Rep. Katie Porter (D., Calif.) berated JP Morgan Chase Bank for its entry-level wages, but a review of staff salary disclosures shows she is paying members of her staff comparable wages.
Porter grilled JP Morgan CEO Jamie Dimon during an April 10 hearing of the House Financial Services Committee, giving a rundown of a hypothetical JP Morgan employee living in California with gross pay of $35,070 a year, netting about $2,425 per month in take-home pay.
She walked Dimon through a theoretical single mother's budget line by line and concluded she would live with a $567 monthly shortfall on a JP Morgan bank teller salary.
"My question for you, Mr. Dimon, is how should she manage this budget shortfall while she's working full time at your bank?" Porter asked.
A review of the House of Representatives second quarter disbursement report shows that five people on her staff earned pay that, if extrapolated into an annual salary, would be about four hundred dollars more, or possibly less than the $35,000 of the hypothetical bank employee.
"Some of the folks you're looking at are part-time employees," Porter's chief of staff, Amanda Fischer, said in an email when asked by the Washington Free Beacon about the office pay scale of actual—not theoretical—employees.
Fischer did not respond to follow-up questions about which of the five employees were full or part-time, how many hours per week the part-time employees worked on average, or whether Porter's office could pay any of the individuals more than they currently earn.
Fischer also pointed to a student loan assistance program available to Capitol Hill staffers, but that money comes with caveats.
"Interns are not eligible, nor are part-time or temporary workers, even those who are paid," a 2015 report from Roll Call detailed. "Only full-time staffers are eligible."
The report also mentioned that the student loan benefit is taxable.
Additionally, the California "employee" of JP Morgan did not have student loan repayments in the budget delineated by Rep. Porter.
Requests for comment to the House Office of Payroll and Benefits to confirm that the information in the Roll Call report was still current were not returned.
Fischer also said Porter's staffers received performance bonuses, but again, provided no response when asked to detail the bonuses paid thus far to the employees in question.
The website Legistorm.com, which tracks members of Congress as well as their staff, estimates that the annualized salary of the two Porter staffers in the graph above making $35,000 will actually have an annualized salary of $35,486, a figure that would seem to incorporate bonuses. Without a congressional office providing specifics, it is difficult to know which employees are full-time or part-time.
The difference between the highest salary estimates of the Porter staffers in question compared with the theoretical JP Morgan Chase employee is less than one one-hundredth of a percent.
Higher-profile Democrats have expressed positions on pay issues that did not match their own actions.

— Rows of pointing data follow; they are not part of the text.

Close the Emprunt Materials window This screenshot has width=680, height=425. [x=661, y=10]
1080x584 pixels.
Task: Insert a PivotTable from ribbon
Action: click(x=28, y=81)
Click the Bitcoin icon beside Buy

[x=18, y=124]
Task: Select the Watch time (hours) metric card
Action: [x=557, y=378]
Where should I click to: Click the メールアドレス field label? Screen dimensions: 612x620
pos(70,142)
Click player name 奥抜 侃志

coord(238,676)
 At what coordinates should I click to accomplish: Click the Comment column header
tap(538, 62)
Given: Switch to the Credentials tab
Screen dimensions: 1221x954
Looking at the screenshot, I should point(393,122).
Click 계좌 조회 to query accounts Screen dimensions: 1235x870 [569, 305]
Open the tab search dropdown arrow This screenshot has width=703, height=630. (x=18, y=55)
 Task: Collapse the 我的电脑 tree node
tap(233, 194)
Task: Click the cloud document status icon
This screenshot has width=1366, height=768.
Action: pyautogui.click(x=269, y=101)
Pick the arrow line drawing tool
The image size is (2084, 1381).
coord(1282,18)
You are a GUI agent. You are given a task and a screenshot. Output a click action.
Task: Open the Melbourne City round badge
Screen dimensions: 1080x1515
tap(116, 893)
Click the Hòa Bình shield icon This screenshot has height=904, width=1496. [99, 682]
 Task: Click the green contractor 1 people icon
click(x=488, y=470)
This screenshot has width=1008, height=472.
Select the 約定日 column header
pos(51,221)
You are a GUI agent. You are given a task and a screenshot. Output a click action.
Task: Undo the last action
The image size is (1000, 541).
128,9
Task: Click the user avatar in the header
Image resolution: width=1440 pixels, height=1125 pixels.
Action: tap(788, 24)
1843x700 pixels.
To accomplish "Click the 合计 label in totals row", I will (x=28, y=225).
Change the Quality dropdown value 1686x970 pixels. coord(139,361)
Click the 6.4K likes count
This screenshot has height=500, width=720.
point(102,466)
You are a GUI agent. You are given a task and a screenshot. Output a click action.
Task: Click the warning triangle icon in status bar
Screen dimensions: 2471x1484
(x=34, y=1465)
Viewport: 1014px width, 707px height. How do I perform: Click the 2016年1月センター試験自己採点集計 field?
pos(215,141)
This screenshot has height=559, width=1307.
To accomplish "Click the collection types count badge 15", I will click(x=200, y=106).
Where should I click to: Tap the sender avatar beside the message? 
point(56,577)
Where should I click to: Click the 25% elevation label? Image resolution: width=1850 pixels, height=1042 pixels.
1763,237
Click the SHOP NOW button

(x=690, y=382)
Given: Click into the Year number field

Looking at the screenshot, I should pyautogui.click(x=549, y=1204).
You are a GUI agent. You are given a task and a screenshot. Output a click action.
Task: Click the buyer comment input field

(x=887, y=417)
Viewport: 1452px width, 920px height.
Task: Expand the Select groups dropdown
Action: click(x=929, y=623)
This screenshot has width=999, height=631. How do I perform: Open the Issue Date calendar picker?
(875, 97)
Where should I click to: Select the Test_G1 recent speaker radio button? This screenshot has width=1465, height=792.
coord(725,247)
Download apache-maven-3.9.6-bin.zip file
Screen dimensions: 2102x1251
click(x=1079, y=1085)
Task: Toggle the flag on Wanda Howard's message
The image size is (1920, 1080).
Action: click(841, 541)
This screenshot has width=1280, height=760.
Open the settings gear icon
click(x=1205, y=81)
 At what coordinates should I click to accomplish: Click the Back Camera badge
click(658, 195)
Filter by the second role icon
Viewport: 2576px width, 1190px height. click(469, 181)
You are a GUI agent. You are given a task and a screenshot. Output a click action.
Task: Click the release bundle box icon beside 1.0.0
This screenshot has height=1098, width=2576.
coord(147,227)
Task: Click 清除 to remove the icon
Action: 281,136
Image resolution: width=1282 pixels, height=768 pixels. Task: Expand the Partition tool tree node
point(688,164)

For example, presidential candidate Senator Elizabeth Warren (D., Mass.) has been a vocal champion of gender pay equality yet had a wider gender pay gap in her own office than the national average.
"Last year's [Census Bureau] figures, showing that women earned 79.6 percent of what men earned, put Equal Pay Day on Tuesday April 4, more than three months into the calendar year," the Free Beacon reported this spring.
"However, women working for Warren were paid just 71 cents for every dollar paid to men during the 2016 fiscal year, according to a Free Beacon analysis."
California senator and fellow presidential candidate Kamala Harris did better than Warren, but still managed to pay women in her office less than their male counterparts.